▸ GIVEN ENTRIES

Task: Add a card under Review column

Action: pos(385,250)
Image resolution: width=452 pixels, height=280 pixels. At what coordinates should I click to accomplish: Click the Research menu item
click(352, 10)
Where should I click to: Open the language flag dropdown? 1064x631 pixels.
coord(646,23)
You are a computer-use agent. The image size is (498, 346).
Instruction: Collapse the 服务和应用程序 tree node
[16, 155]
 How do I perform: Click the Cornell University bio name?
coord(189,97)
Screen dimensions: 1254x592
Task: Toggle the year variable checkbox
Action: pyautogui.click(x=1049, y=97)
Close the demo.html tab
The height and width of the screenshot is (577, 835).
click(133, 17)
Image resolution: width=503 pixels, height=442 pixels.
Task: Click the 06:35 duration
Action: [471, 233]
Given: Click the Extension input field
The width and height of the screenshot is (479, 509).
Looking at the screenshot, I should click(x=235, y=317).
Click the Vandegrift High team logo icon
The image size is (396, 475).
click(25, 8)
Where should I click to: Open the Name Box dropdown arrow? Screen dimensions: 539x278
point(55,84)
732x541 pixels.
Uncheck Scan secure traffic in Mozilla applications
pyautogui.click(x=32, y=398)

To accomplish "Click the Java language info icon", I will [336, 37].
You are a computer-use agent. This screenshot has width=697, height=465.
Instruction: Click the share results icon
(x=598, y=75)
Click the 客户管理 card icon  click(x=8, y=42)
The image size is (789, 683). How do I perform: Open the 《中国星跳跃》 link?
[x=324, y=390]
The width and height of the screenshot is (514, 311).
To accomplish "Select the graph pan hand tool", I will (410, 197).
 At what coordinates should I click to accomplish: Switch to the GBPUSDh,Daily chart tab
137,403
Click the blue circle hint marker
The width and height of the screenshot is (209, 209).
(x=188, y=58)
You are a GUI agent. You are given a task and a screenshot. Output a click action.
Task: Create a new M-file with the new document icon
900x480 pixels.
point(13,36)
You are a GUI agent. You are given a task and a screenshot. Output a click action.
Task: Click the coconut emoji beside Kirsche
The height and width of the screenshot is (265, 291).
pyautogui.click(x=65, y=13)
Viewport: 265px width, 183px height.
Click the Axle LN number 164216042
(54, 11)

▸ WORK REQUEST
Every entry above has to be returned exactly as written.

▸ EXPECTED OUTPUT
Task: Add a card under Review column

Action: pos(385,250)
Image resolution: width=452 pixels, height=280 pixels. At what coordinates should I click to accomplish: Click the Research menu item
click(352, 10)
Where should I click to: Open the language flag dropdown? 1064x631 pixels.
coord(646,23)
You are a computer-use agent. The image size is (498, 346).
Instruction: Collapse the 服务和应用程序 tree node
[16, 155]
 How do I perform: Click the Cornell University bio name?
coord(189,97)
Screen dimensions: 1254x592
Task: Toggle the year variable checkbox
Action: pyautogui.click(x=1049, y=97)
Close the demo.html tab
The height and width of the screenshot is (577, 835).
click(133, 17)
Image resolution: width=503 pixels, height=442 pixels.
Task: Click the 06:35 duration
Action: [471, 233]
Given: Click the Extension input field
The width and height of the screenshot is (479, 509).
Looking at the screenshot, I should click(x=235, y=317).
Click the Vandegrift High team logo icon
The image size is (396, 475).
click(25, 8)
Where should I click to: Open the Name Box dropdown arrow? Screen dimensions: 539x278
point(55,84)
732x541 pixels.
Uncheck Scan secure traffic in Mozilla applications
pyautogui.click(x=32, y=398)

To accomplish "Click the Java language info icon", I will [336, 37].
You are a computer-use agent. This screenshot has width=697, height=465.
Instruction: Click the share results icon
(x=598, y=75)
Click the 客户管理 card icon  click(x=8, y=42)
The image size is (789, 683). How do I perform: Open the 《中国星跳跃》 link?
[x=324, y=390]
The width and height of the screenshot is (514, 311).
To accomplish "Select the graph pan hand tool", I will (410, 197).
 At what coordinates should I click to accomplish: Switch to the GBPUSDh,Daily chart tab
137,403
Click the blue circle hint marker
The width and height of the screenshot is (209, 209).
(x=188, y=58)
You are a GUI agent. You are given a task and a screenshot. Output a click action.
Task: Create a new M-file with the new document icon
900x480 pixels.
point(13,36)
You are a GUI agent. You are given a task and a screenshot. Output a click action.
Task: Click the coconut emoji beside Kirsche
The height and width of the screenshot is (265, 291).
pyautogui.click(x=65, y=13)
Viewport: 265px width, 183px height.
Click the Axle LN number 164216042
(54, 11)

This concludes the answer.